[Collected data]
-=-=-
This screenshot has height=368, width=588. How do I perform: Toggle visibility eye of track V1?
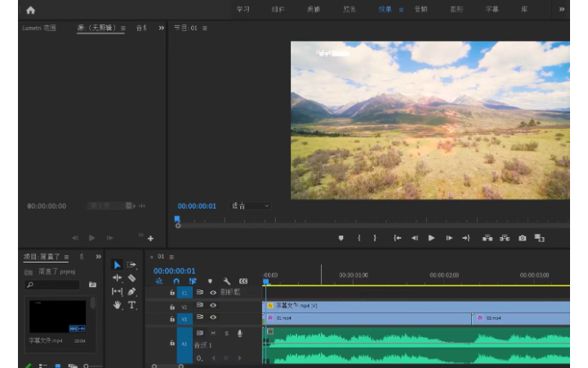click(x=213, y=317)
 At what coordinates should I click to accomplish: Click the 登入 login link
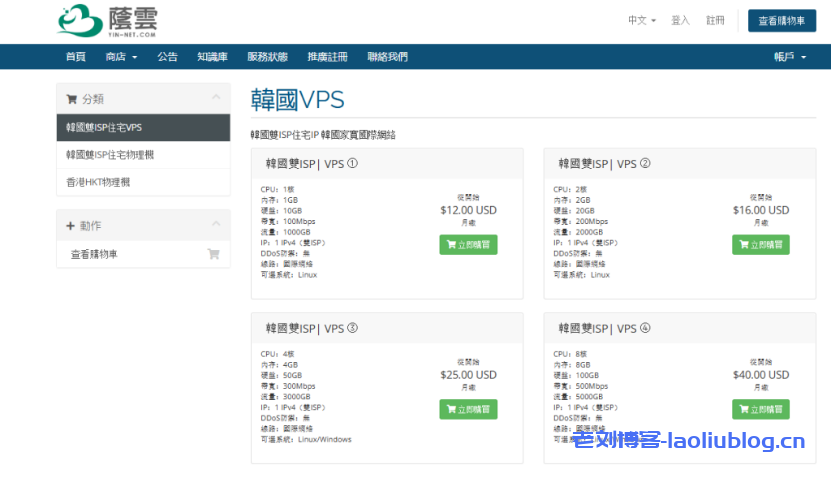coord(680,20)
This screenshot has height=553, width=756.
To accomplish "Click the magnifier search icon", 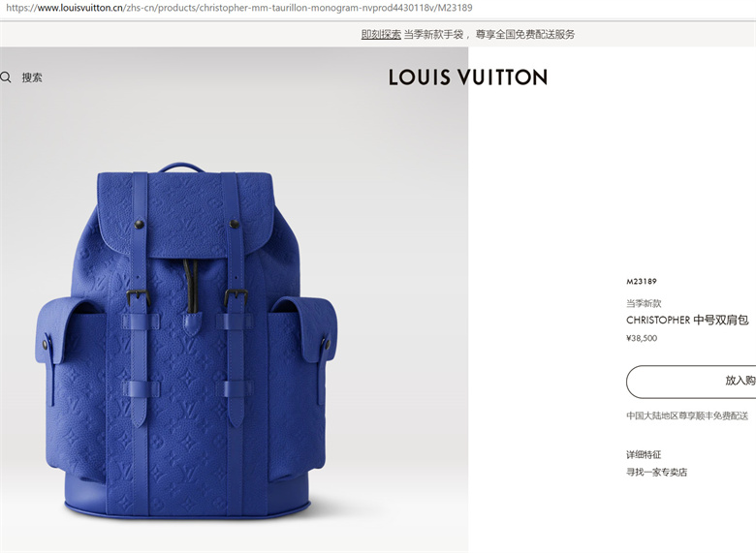I will (x=6, y=77).
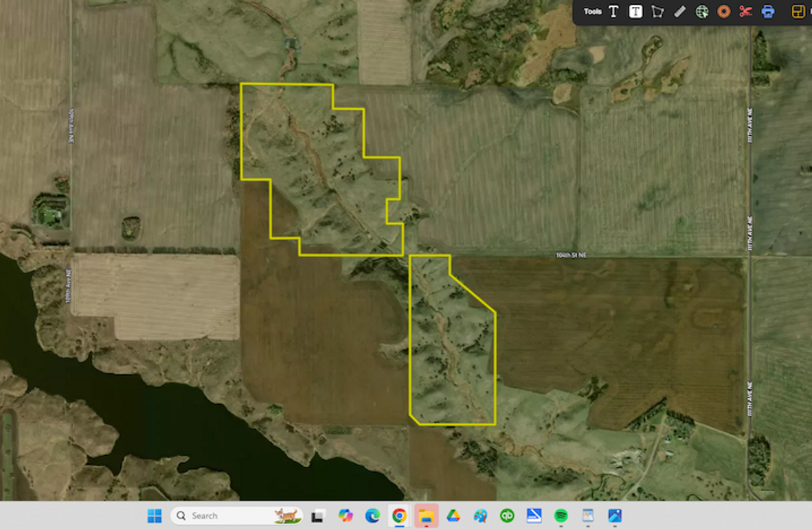Click the blue printer icon
812x530 pixels.
pyautogui.click(x=768, y=12)
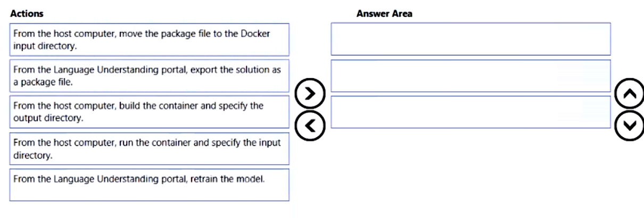Select 'move the package file to Docker' action
644x218 pixels.
click(149, 39)
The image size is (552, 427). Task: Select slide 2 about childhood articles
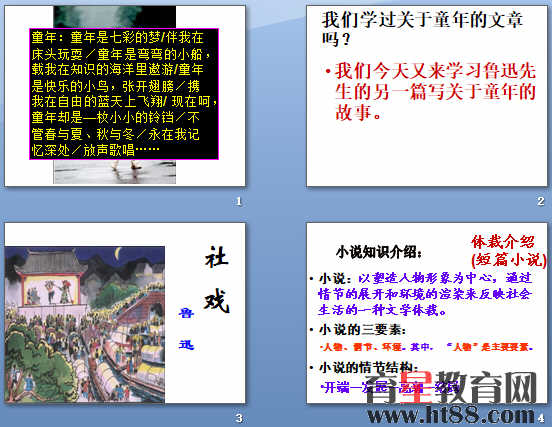(x=427, y=96)
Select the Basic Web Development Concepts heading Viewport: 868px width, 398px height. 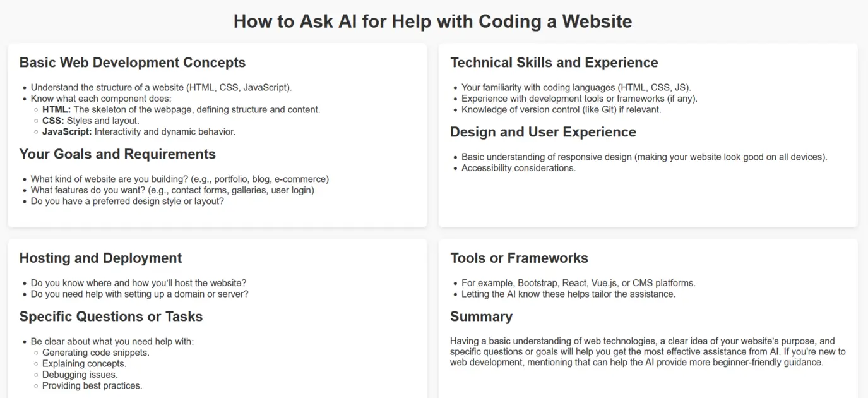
-=-=-
Reproduce, exactly and with no pictures, the lines from the line containing "The image size" through the closing line of the data above, keeping both ends.

The image size is (552, 427). Task: Select slide 2 about childhood articles
(x=427, y=96)
Select the Basic Web Development Concepts heading Viewport: 868px width, 398px height. 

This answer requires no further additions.